If you thought that Ace Ventura reference was antiquated, don’t look at Space Jam: A New Legacy, a movie that exists mostly to remind people that Warner Brothers owns the rights to a lot of franchises. This includes properties no one really thinks of as franchises, like Casablanca and A Clockwork Orange. Such is the sheer thirst for referencing that HBO has approved a new adult animated version of Scooby Doo featuring only Velma, not the rest of the gang. Also, in this iteration, Velma is South Asian.
So much of the content on HBO Max just seems to be edgy yet pointless, like a bad fever dream of the nineties. This is good news for…well, Apple TV+ mostly. As the only major streaming service to not release user data, Apple TV+ has naturally crawled into HBO’s old niche of being the brand name associated with cool highbrow entertainment that people have heard of but don’t necessarily watch. Warner Brothers Discovery, by contrast, now aspires to have HBO Max represent so much content from so many places you don’t even need any other streaming services–an amusing enough irony given the origins of the HBO brand name.
It’s not necessarily a bad niche for HBO Max to inhabit. Disney is in a very awkward place by comparison, since while it has more content overall, they’re divided between Disney+, for all the famous shows, and Hulu, all the stuff they don’t really want people to associate that closely with the Disney brand. HBO Max has also scooped up most of the situation comedy market, with Friends and The Big Bang Theory between them firmly establishing their brand’s dominance in that area. The renewal of more HBO-style sitcoms like Hacks, Starstruck, and Righteous Gemstones likewise allows HBO Max to maintain some degree of pretension, even if as in the classic HBO brand style, these shows are better at grabbing publicity than actual ratings.

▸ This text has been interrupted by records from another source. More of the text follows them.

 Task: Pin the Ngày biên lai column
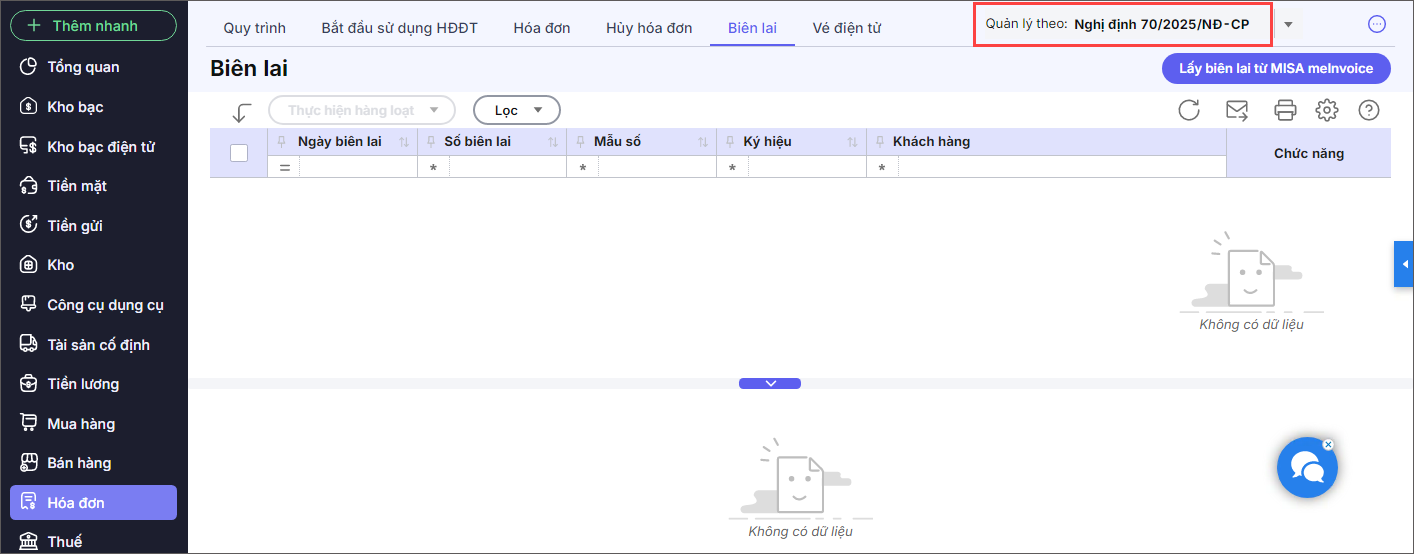click(x=282, y=142)
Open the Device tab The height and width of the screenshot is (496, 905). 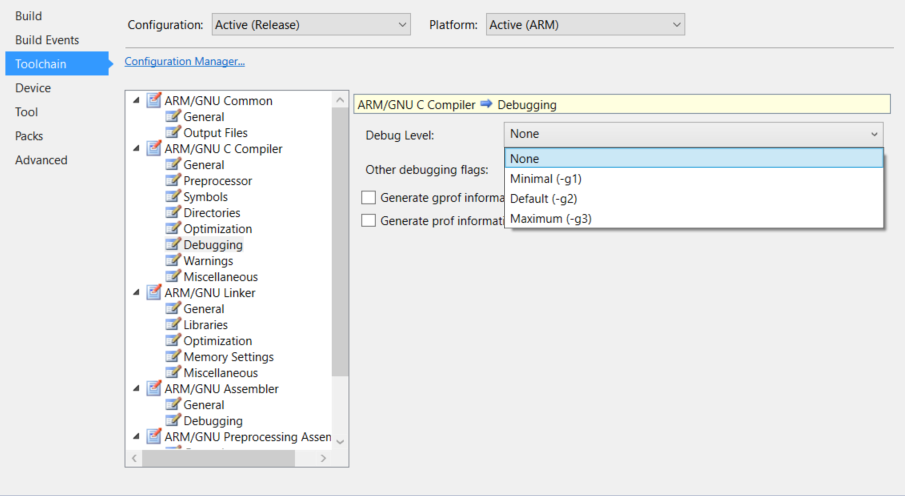pyautogui.click(x=33, y=88)
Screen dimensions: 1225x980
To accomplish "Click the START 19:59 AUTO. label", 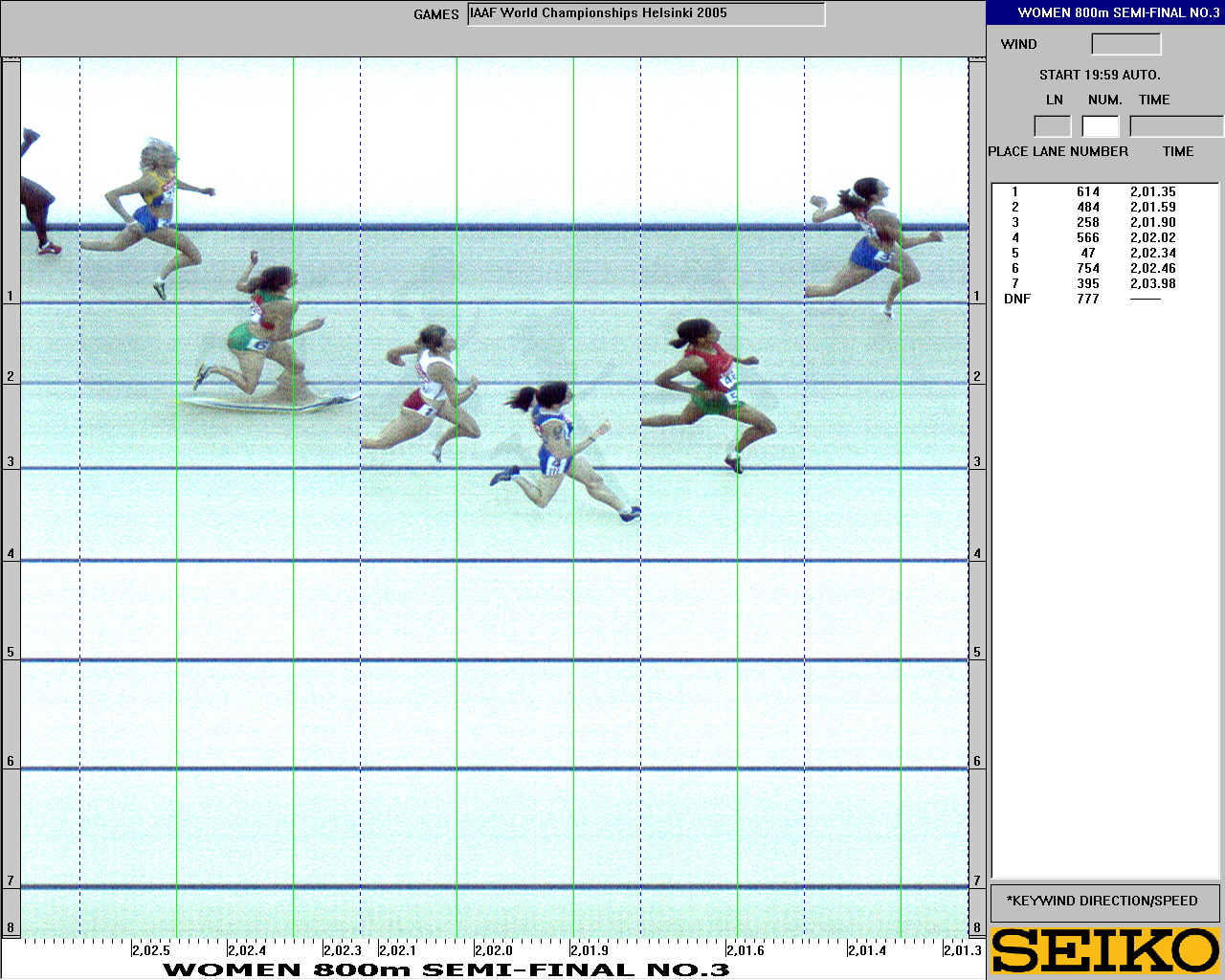I will 1100,75.
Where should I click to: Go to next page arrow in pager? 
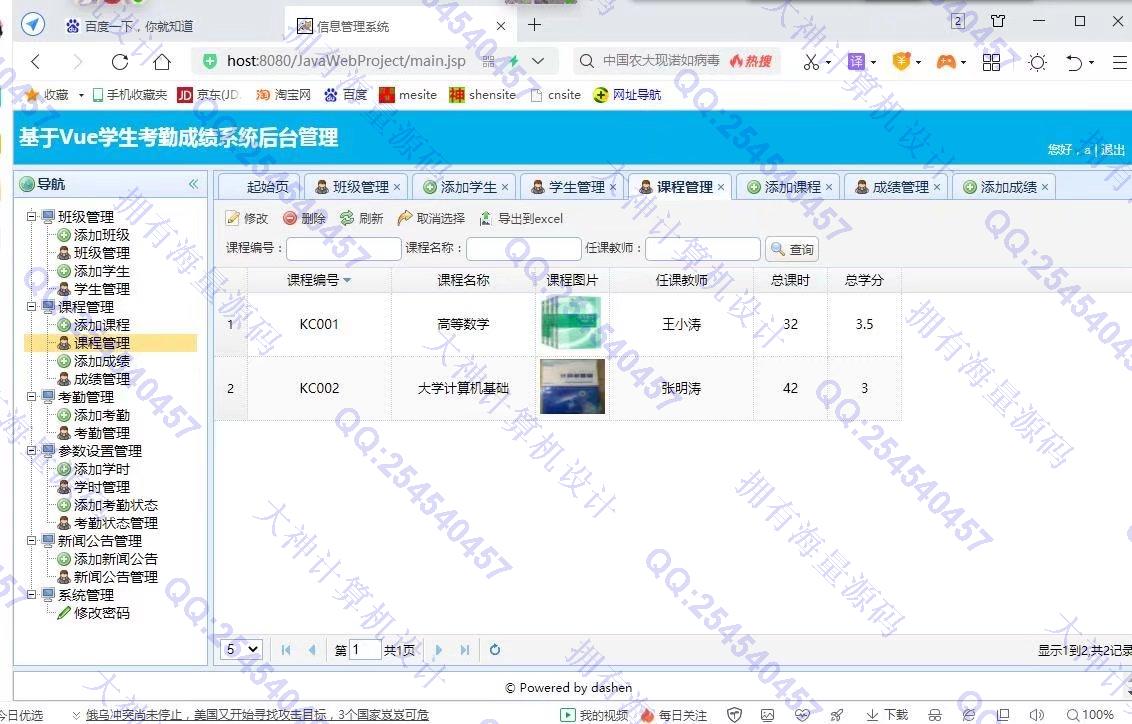(439, 650)
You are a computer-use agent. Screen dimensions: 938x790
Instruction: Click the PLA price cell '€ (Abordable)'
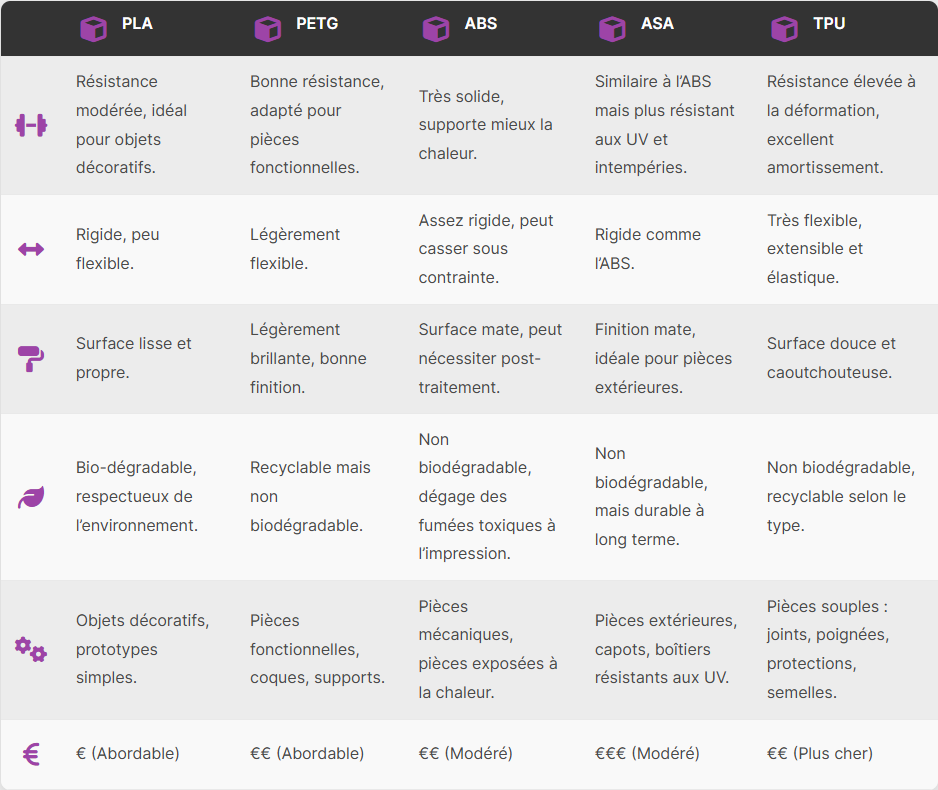coord(127,754)
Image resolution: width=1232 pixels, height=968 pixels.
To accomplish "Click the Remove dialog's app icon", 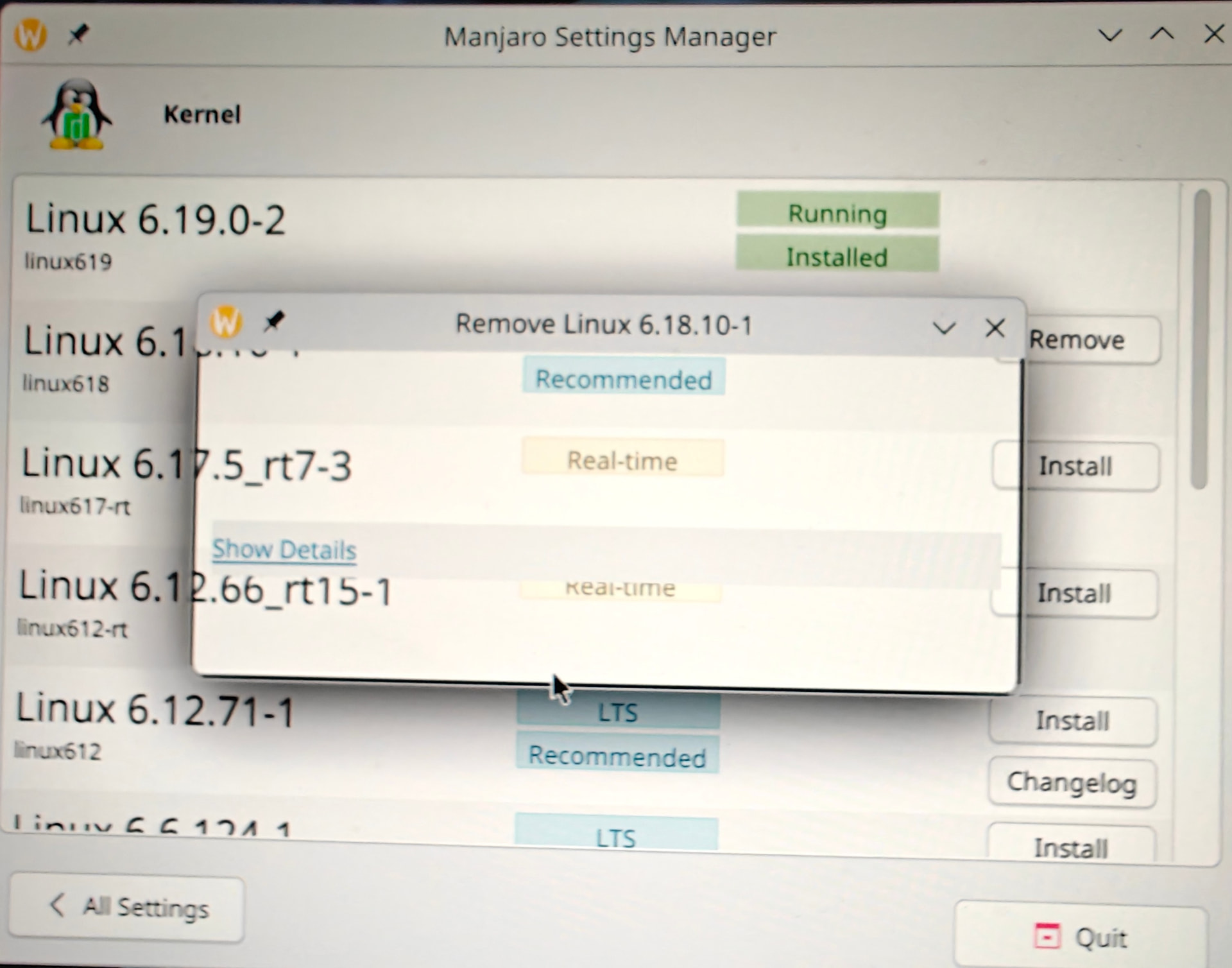I will coord(226,321).
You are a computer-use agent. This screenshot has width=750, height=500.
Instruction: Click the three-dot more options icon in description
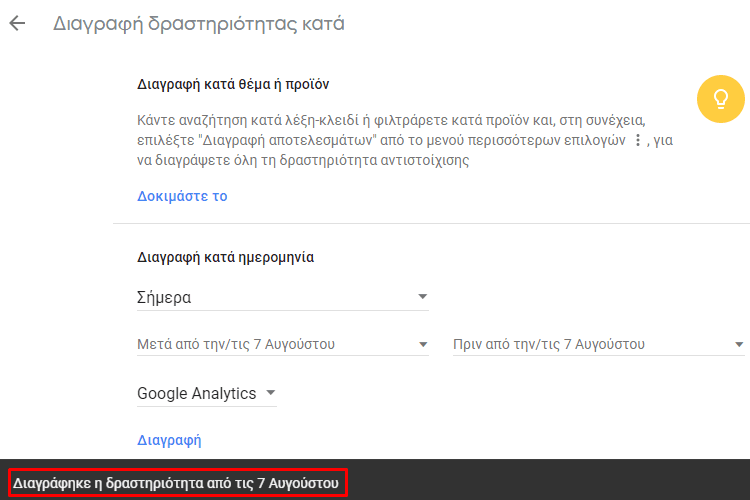click(x=638, y=140)
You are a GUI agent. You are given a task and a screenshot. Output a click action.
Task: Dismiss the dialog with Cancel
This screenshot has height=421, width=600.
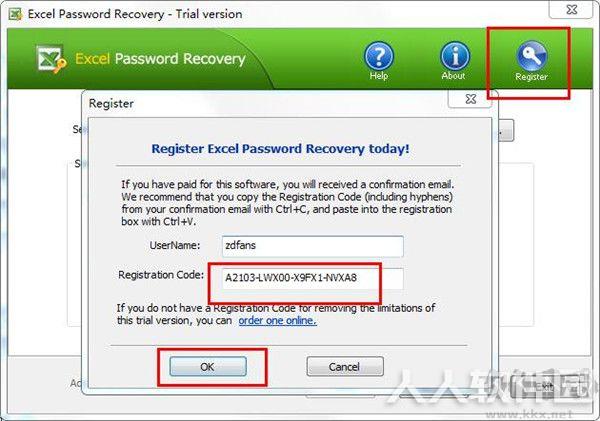[345, 367]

Netflix, Amazon Prime, and Paramount+ are all by comparison fumbling to define their brands, with the genres and themes of their shows being all over the place. HBO Max is quietly emerging as the most reliable service of the set, if only because I can use a phrase like HBO-style sitcom and you can make a pretty decent guess what I’m talking about. Yet paradoxically, the more popular HBO Max becomes, the less coherent the HBO brand name becomes.
It has increasingly divorced the name’s meaning from the network’s historical context and motives and now just broadly means: people who take television seriously as an art form. Which isn’t even inaccurate. The behind-the-scenes featurettes on Game of Thrones demonstrate that the showrunners took everything they did very seriously. The problem was just that by the end they were very seriously exploring very stupid ideas, and the occasional gem notwithstanding, we can likely expect more of that from the upcoming Warner Brothers Discovery slate.